Poco tiempo después de que Manuel llegara a Buenos Aires, conoció a Leonor Fernández, una asturiana que se convirtió en su gran amor. En 1961 celebraron su boda y tres años después viajaron a España para visitar a la familia, una travesía que les permitió reconectar con sus raíces. Al año siguiente, la alegría llegó a su hogar con el nacimiento de su hija Marta. Leonor falleció hace 17 años.
La clave del éxito: trabajo y austeridad
-¿Cómo llegó el final de City Hall?
-Los socios empezaron a morir y cada vez que uno se iba, a la sociedad ingresaban dos o tres de sus hijos. A eso hay que agregarle que también varios hijos murieron, entonces los sucedieron los nietos. Hubo un momento que éramos demasiados para un solo lugar, dirigir y tomar las decisiones. Entonces, muchos se retiraron, y un pequeño grupo que quería continuar decidió alquilar el espacio. Sin embargo, no les fue bien, y luego llegó la pandemia... La situación se volvió insostenible. Yo dejé hace más de 10 años, fue porque ya estaba cansado. Tal vez los que quedaron no supieron o no quisieron adaptarse a los nuevos tiempos...
-Dedicó más de 30 años de su vida a City Hall, ¿es un buen recuerdo?
-Sí, la pasé muy bien. Gracias a Dios a mi me fue bien, siempre. Claro que tuve las aspiraciones normales de la gente trabajadora. ¿Cuáles son?

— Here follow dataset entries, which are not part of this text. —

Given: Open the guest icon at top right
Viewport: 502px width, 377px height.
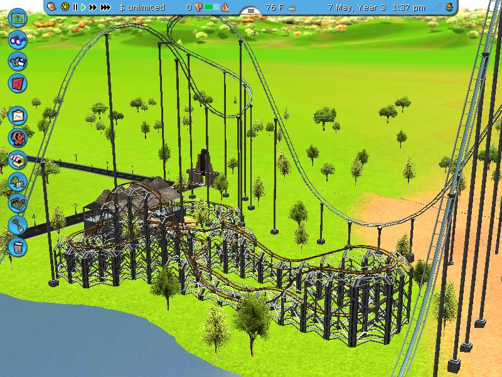Looking at the screenshot, I should point(449,8).
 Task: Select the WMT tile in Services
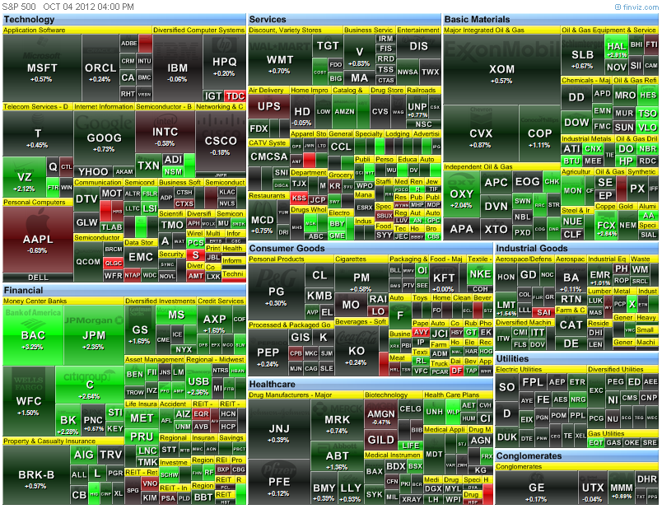coord(280,63)
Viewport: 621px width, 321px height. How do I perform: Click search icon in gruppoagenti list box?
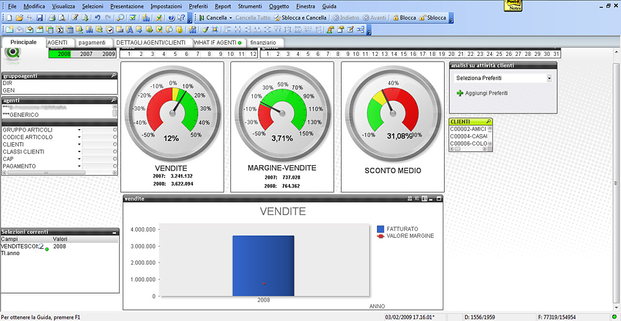[x=114, y=75]

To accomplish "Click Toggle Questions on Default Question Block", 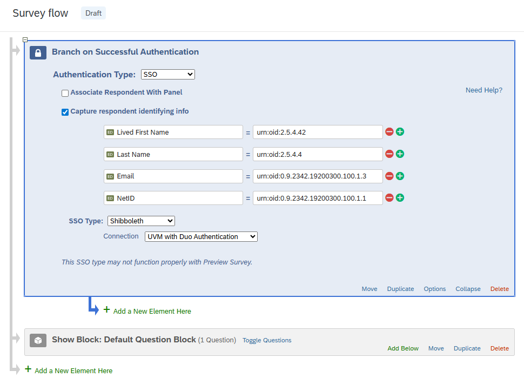I will click(x=267, y=340).
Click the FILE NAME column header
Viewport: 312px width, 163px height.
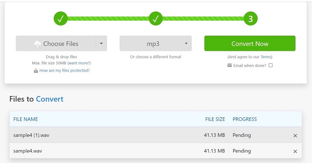point(26,119)
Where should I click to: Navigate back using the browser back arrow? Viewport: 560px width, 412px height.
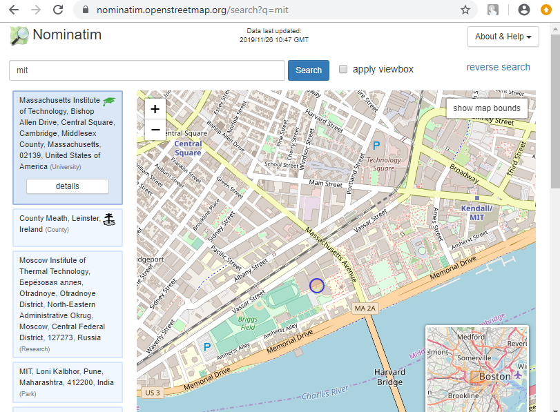15,10
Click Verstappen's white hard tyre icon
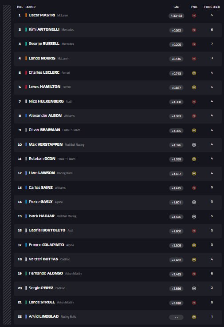This screenshot has height=327, width=224. coord(194,145)
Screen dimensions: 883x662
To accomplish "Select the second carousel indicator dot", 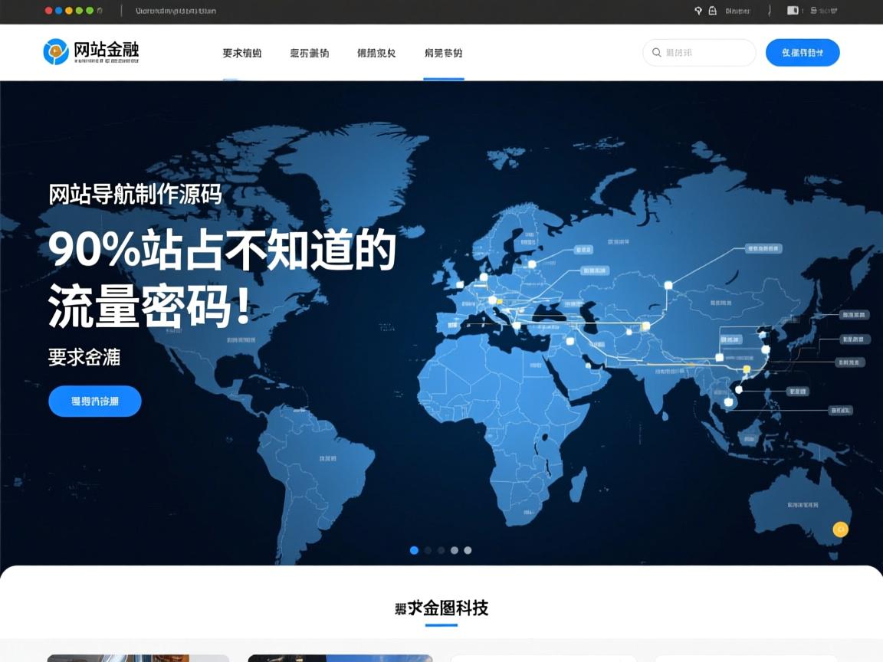I will [428, 549].
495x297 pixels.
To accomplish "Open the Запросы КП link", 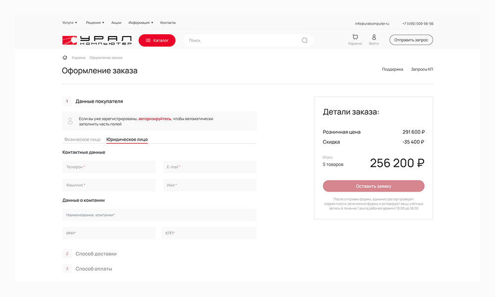I will tap(422, 69).
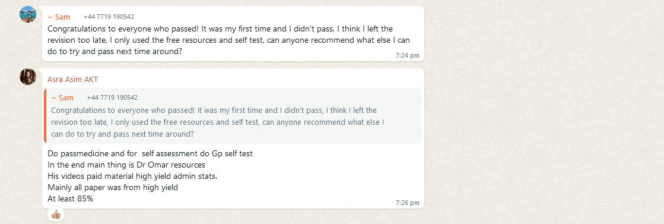The image size is (664, 224).
Task: Click the "Asra Asim AKT" sender name
Action: 73,80
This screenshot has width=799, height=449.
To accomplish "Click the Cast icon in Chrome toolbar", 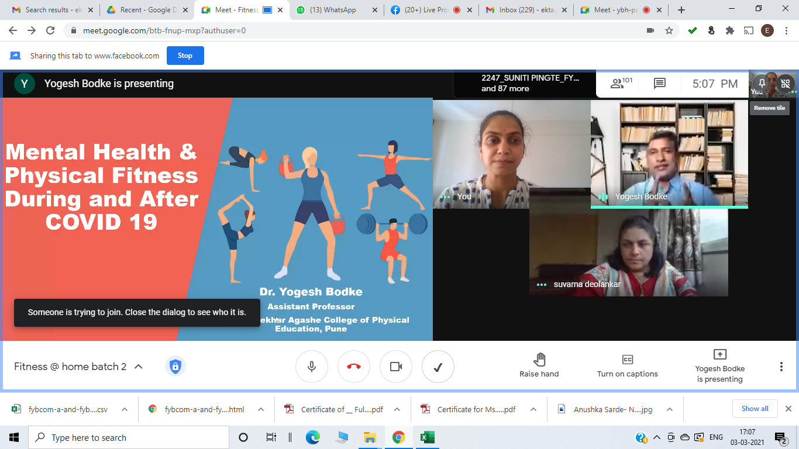I will click(748, 30).
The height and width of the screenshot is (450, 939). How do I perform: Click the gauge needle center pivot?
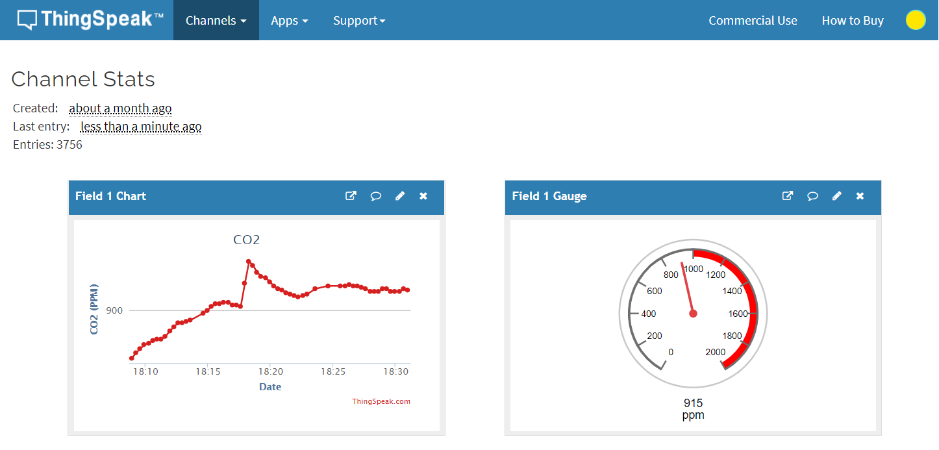coord(693,314)
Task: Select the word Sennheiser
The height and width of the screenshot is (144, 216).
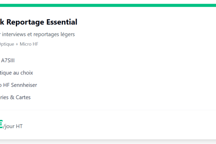Action: 24,85
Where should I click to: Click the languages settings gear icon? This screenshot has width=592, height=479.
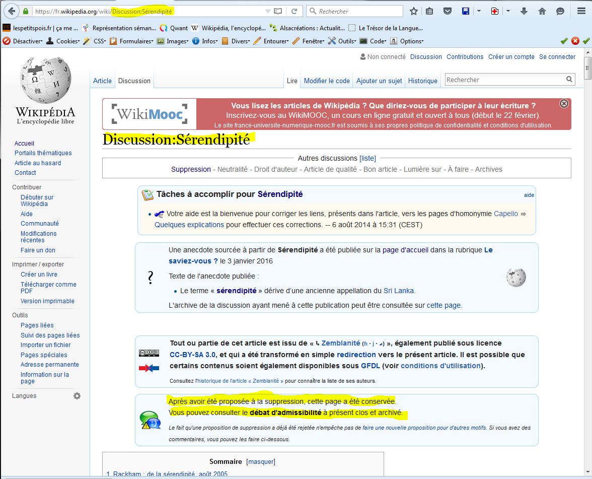(x=77, y=396)
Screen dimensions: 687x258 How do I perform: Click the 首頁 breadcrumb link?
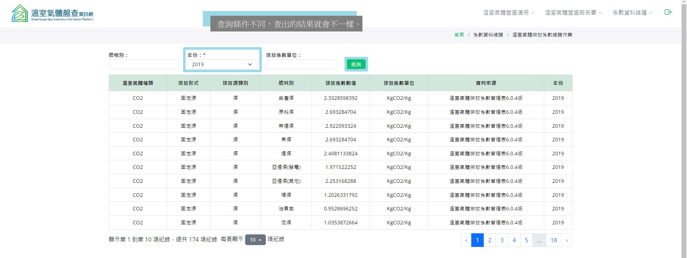click(x=459, y=35)
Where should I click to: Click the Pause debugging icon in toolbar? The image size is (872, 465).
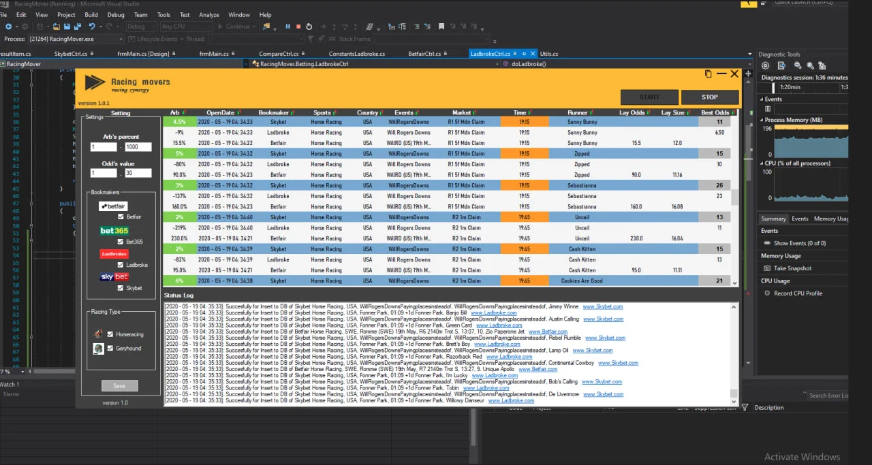(287, 27)
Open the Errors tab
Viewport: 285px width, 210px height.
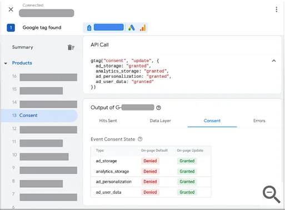coord(259,121)
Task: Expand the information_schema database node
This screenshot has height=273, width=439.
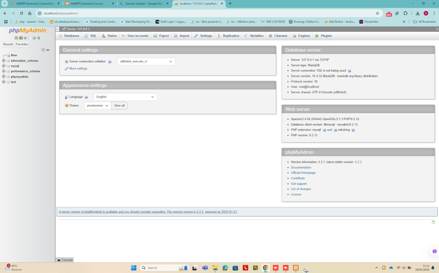Action: 3,60
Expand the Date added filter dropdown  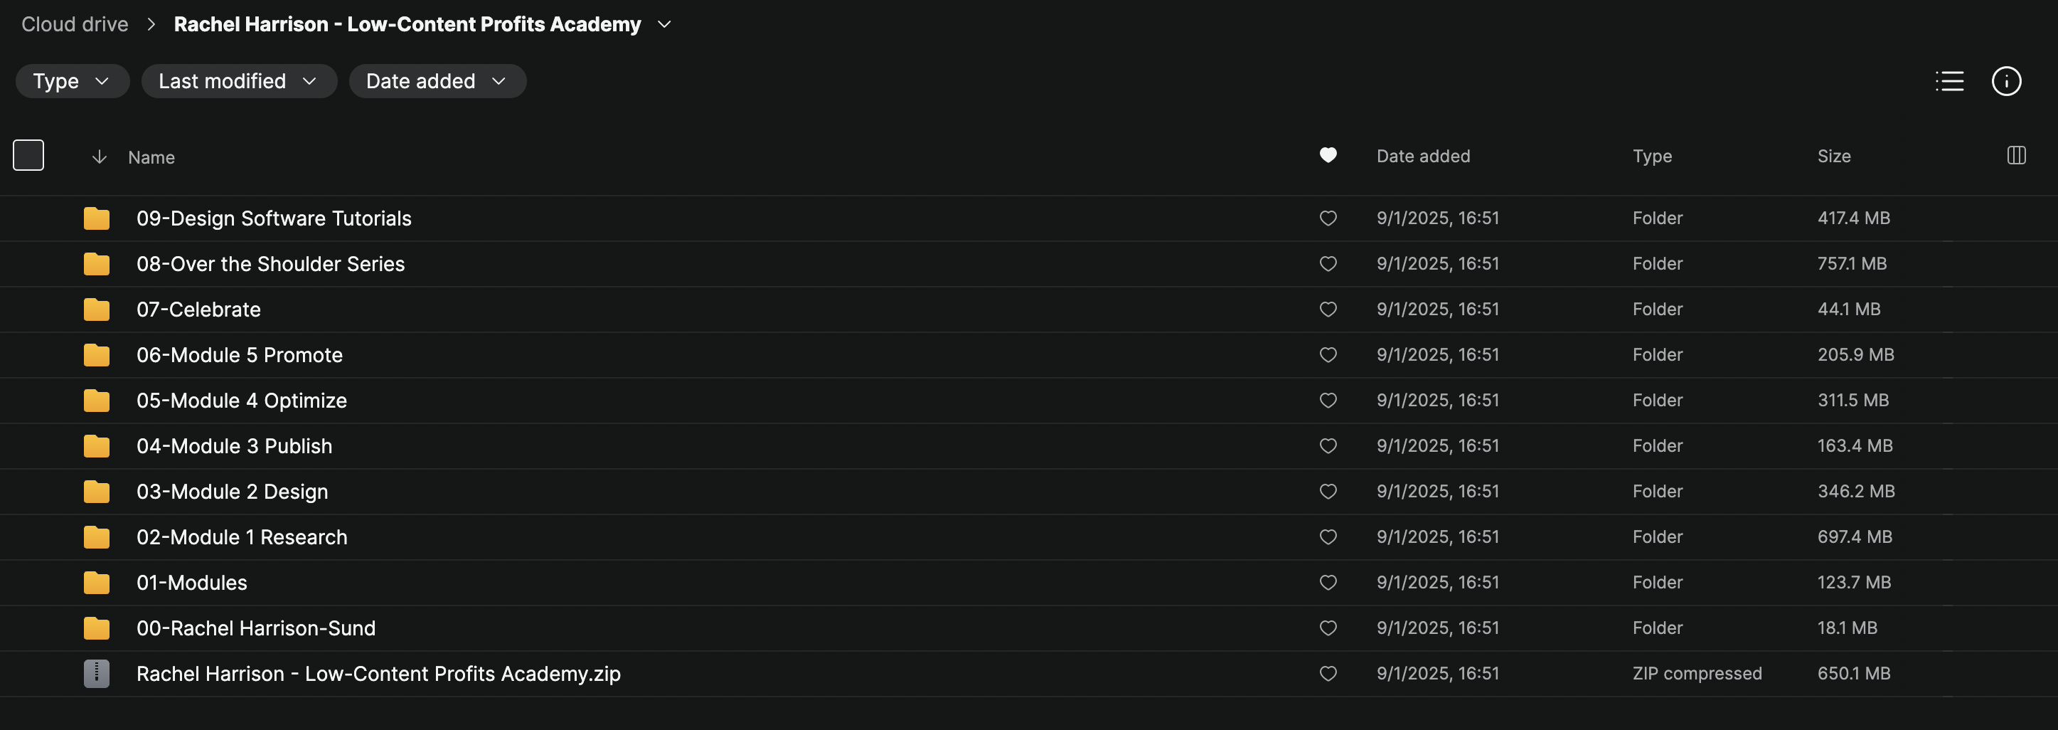pyautogui.click(x=437, y=81)

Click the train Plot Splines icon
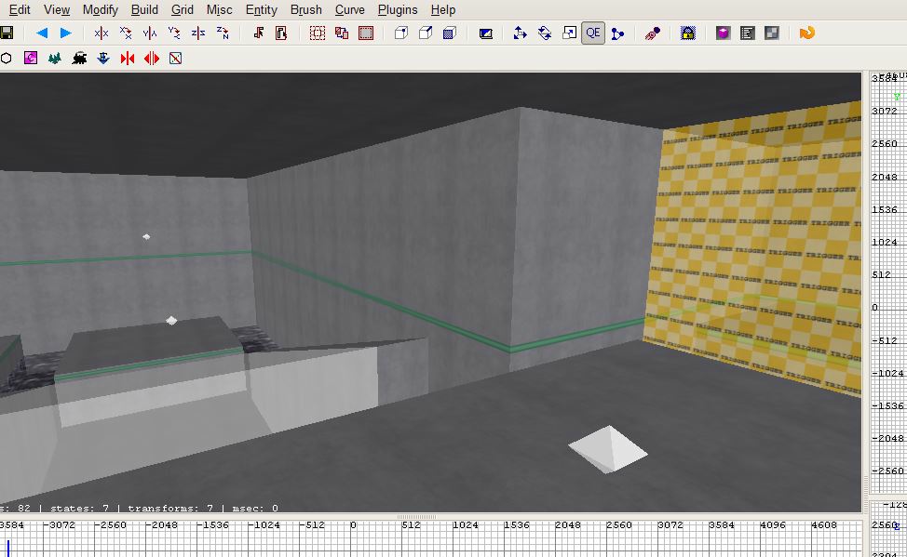79,58
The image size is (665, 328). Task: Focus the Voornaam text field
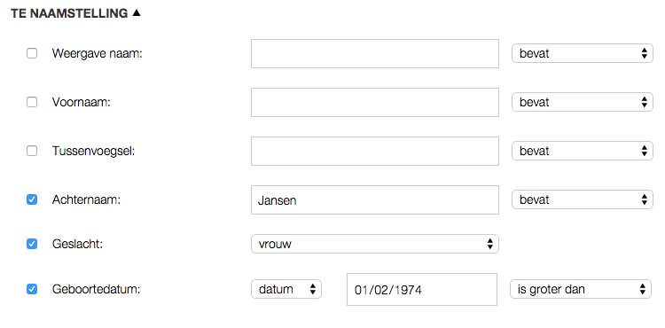375,102

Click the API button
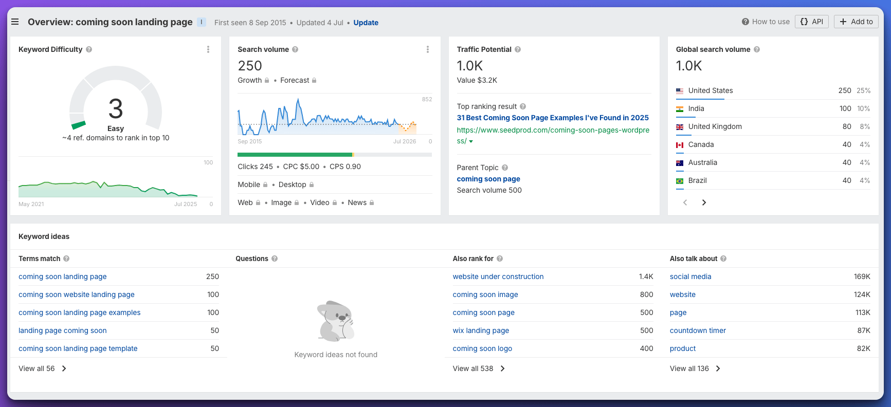812,22
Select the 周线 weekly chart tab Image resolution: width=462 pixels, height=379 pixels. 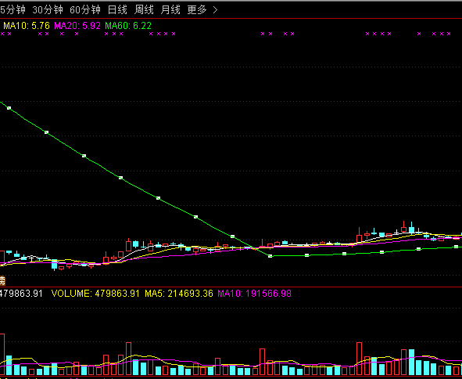click(144, 10)
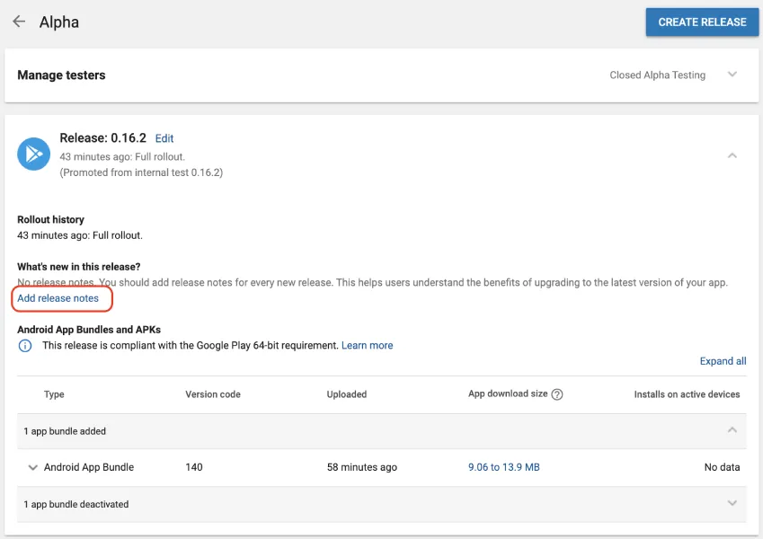This screenshot has width=763, height=539.
Task: Click the Add release notes link
Action: pyautogui.click(x=58, y=298)
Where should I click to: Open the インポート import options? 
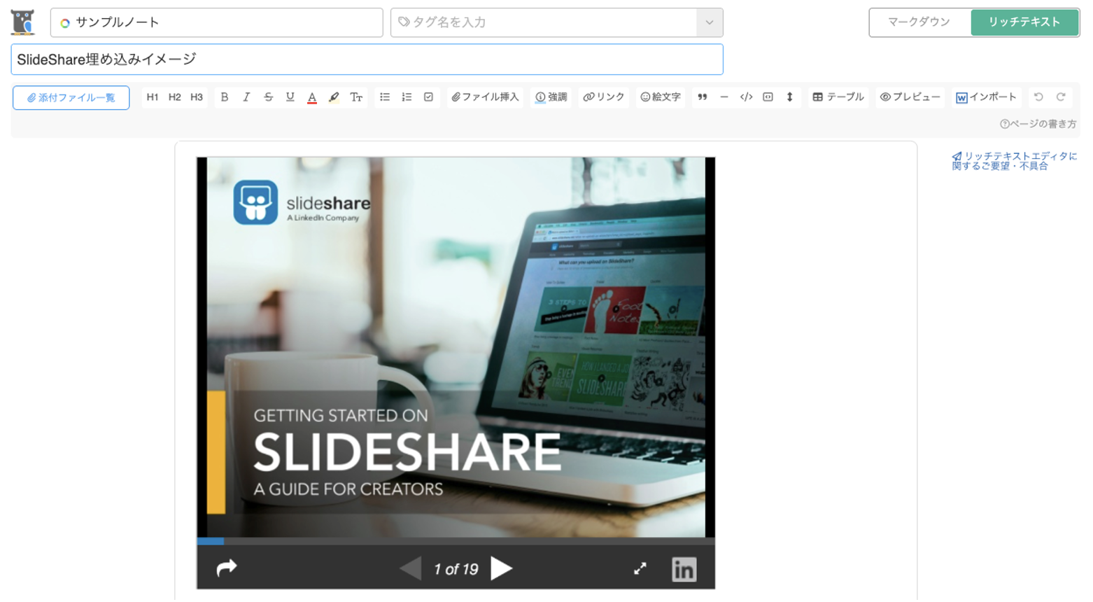click(985, 97)
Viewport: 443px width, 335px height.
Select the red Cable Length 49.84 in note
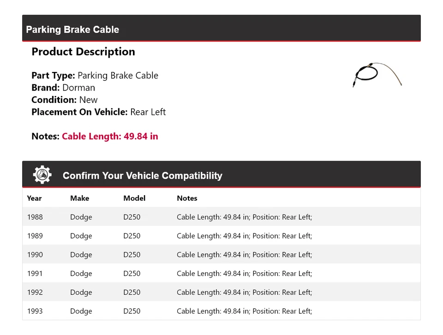pos(110,136)
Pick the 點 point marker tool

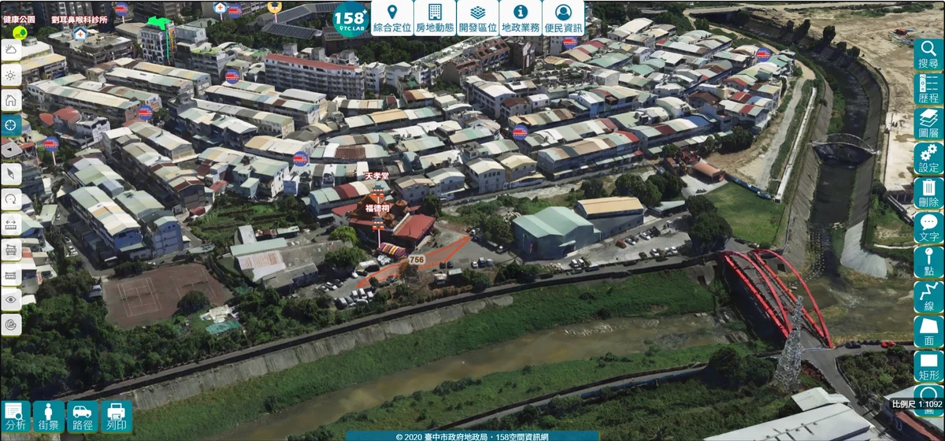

Tener para vivir y estar tranquilo, pero no para volverse rico o famoso. De hecho, creo que los avatares del país logramos pasarlos porque éramos austeros. Yo gané mucho dinero, pero lo gasté en viajes a España. Una vez estuve allá seis meses, hasta me llevé el coche que tenía acá.
La familia de origen de Manolo, la que quedó en España, atravesó momentos muy duros. Su único hermano, que vivía en el campo, fue diagnosticado con Parkinson y falleció a los 40 años, dejando a su esposa viuda y a sus hijos pequeños. Manolo, consciente de la difícil situación que atravesaban sus parientes, viajaba a España siempre que podía para apoyar a su cuñada y sobrinos. Estos viajes no eran de placer, sino de compromiso familiar. “En esos tiempos no había WhatsApp ni celulares, y una carta tardaba semanas en llegar. Por eso, la única manera de estar presente era viajando”, explica.
Finalmente, Manolo, sus socios y descendientes se pusieron de acuerdo y decidieron vender el lugar. La inmobiliaria Bonillo fue la encargada de facilitar la operación. Así, la historia de City Hall llegó a su fin y sus luces se apagaron. Ahora, una constructora tiene planes de construir en ese sitio un nuevo edificio, marcando el cierre de una era y el inicio de otra.